Mais outro forte indício reforça as denúncias de restrição de concorrentes no leilão que arrematou uma área de 85 mil metros (PAR50) já com estrutura de tancagem no Porto de Paranaguá, aponta fonte do setor portuário. Desta vez, a comissão de licitação se manifestou que somente a empresa vencedora do certame pode concorrer contra a sua própria habilitação, informa fonte do setor portuário. Um procedimento que beneficia concorrente único no leilão, que já teve pedido de cancelamento apresentado ao ministro de Portos e Aeroportos, Márcio França.

Segundo operadores do porto, embora esteja no edital essa cláusula colocada pela Appa, permite uma situação singular de vantagem quando ocorre um concorrente único ao certame, que é o caso,  já que a licitação teve apenas um concorrente habilitado e que apenas ele mesmo poderia recorrer sobre o resultado do edital. 

Fonte do mercado portuário aponta ainda que o edital tem vícios em relação ao projeto original previsto pela própria Appa, que sofreu alterações que levaram à menor atratividade econômica, o que contribui para falta de interessados no certame. Agora se apresenta mais uma indício de vantagem à empresa que foi a única a comparecer no certame.

Aos fatos: 

A Comissão de Licitação de Áreas Portuárias da Appa (Clap), instituída pela Portaria nº 45, de 8 de março de 2023, traz a situação do edital privilegiando a única empresa participante no certame. A manifestação da Clap diz que a portaria aponta que após o término da fase de habilitação, somente poderão recorrer das decisões da Clap as proponentes que participarem do leilão. 

E considerando que a única empresa participante no certame foi a própria vencedora, os membros da Clap se manifestaram  no sentido de que, em ato contínuo à habilitação, seja dada continuidade à homologação do resultado e adjudicação do objeto.

De  acordo com o item 24.1 do edital do PAR 50 somente poderão recorrer da habilitação da empresa vencedora, os proponentes que participaram do leilão. Como somente a empresa escolhida como vencedora, a única proponente não recorreu contra ela mesma. Desta forma fica claro e transparente que se aparecer um só interessado no certame, ele terá mais essa vantagem.

Segundo a fonte, a própria comissão de licitação manifestou-se no sentido de que sendo a única proponente, que se considere esta empresa habilitada e de imediato seja dada continuidade à homologação do resultado e adjudicação do objeto.

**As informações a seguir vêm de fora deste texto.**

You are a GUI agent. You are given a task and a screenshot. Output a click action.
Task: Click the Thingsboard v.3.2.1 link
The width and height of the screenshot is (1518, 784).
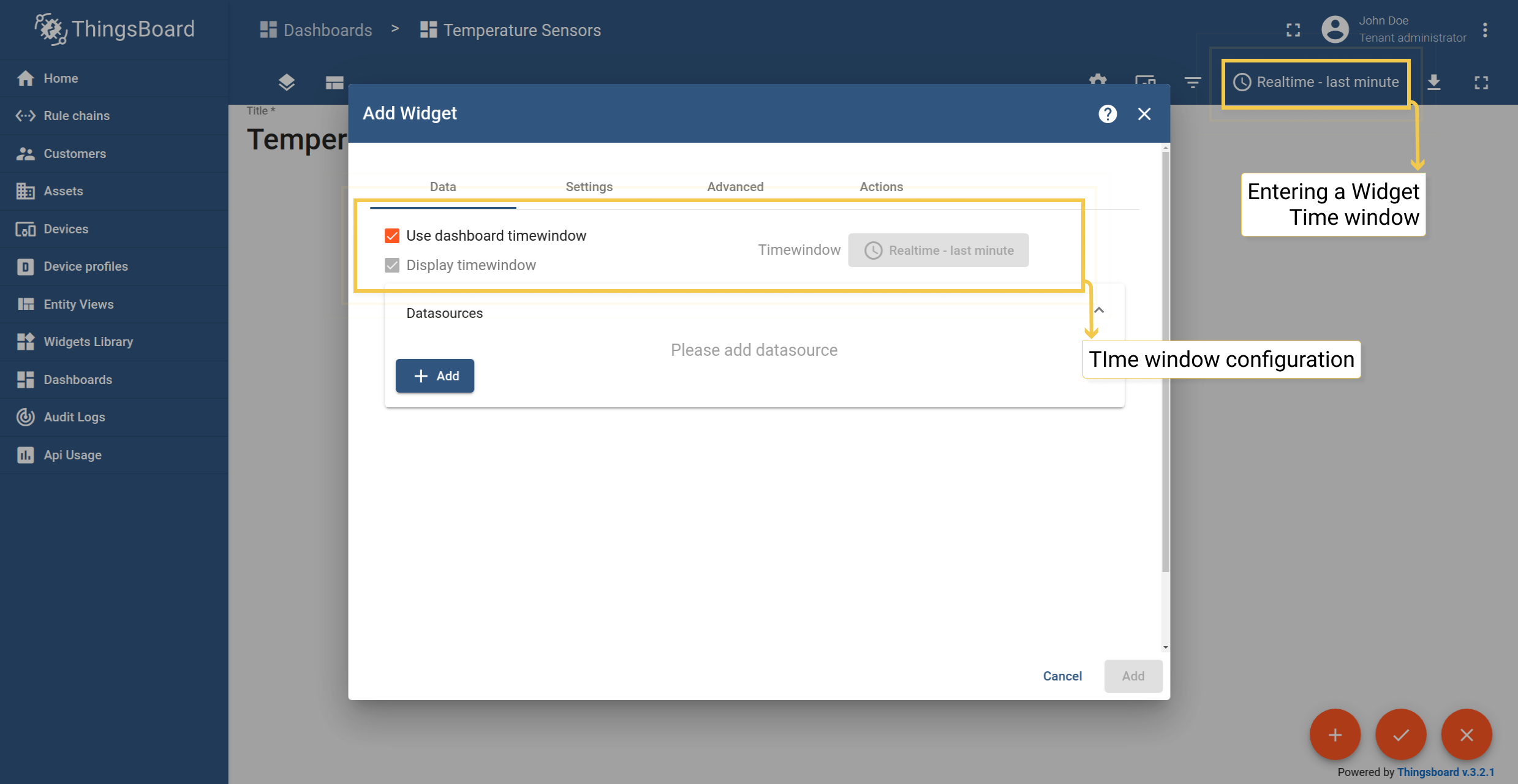click(1446, 772)
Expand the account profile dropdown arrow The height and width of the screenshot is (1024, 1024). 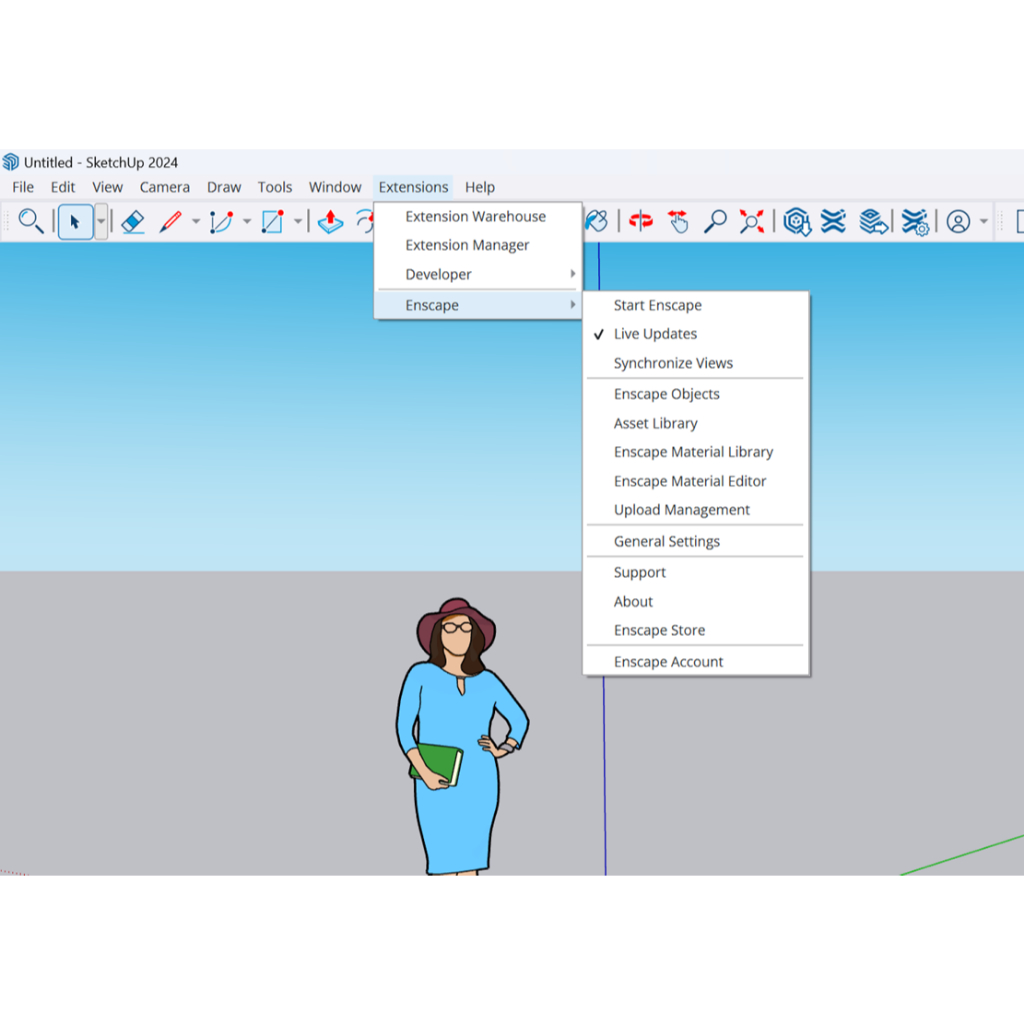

Assim foi abandonado o prazo de cinco dias para apresentação de recurso previsto no cronograma de eventos do edital do PAR 50. Para os operadores do porto, a situação é cada vez mais singular na tentativa de acelerar o contrato de arrendamento da área em questão.

Mistérios dos documentos

Agora se inicia, o que no jargão dos os advogados criminalista costuma-se chamar de ¨mistérios dos documentos”, pois até o presente momento os documentos de habilitação da proponente vencedora – Edital de Leilão nº 003/2022-APPA, que ocorreu em sessão pública no dia 24 de fevereiro de 2023, denominados ao VOLUME 3, DOCUMENTOS DE HABILITAÇÃO DA PROPONENTE VENCEDORA –  não foram, pelo que se sabe, fornecidos para acesso ao público, ficando as informações restritas à comissão de licitação e a própria única empresa proponente.

A Appa tem a partir desta manifestação da comissão de licitação até 45 dias a contar da publicação do ato de homologação e adjudicação. É o prazo final para comprovação de atendimento pela proponente vencedora, das obrigações previstas na seção I do capítulo VI do edital de leilão.

O mercado portuário aponta que há um histórico de cumprimento dos prazos em outras licitações da Appa de escopo semelhante. E ainda questiona se para o caso do PAR 50 haverá algum recorde na ligeireza apresentado pela Appa para contratar o vencedor escolhido no leilão do terminal de líquidos.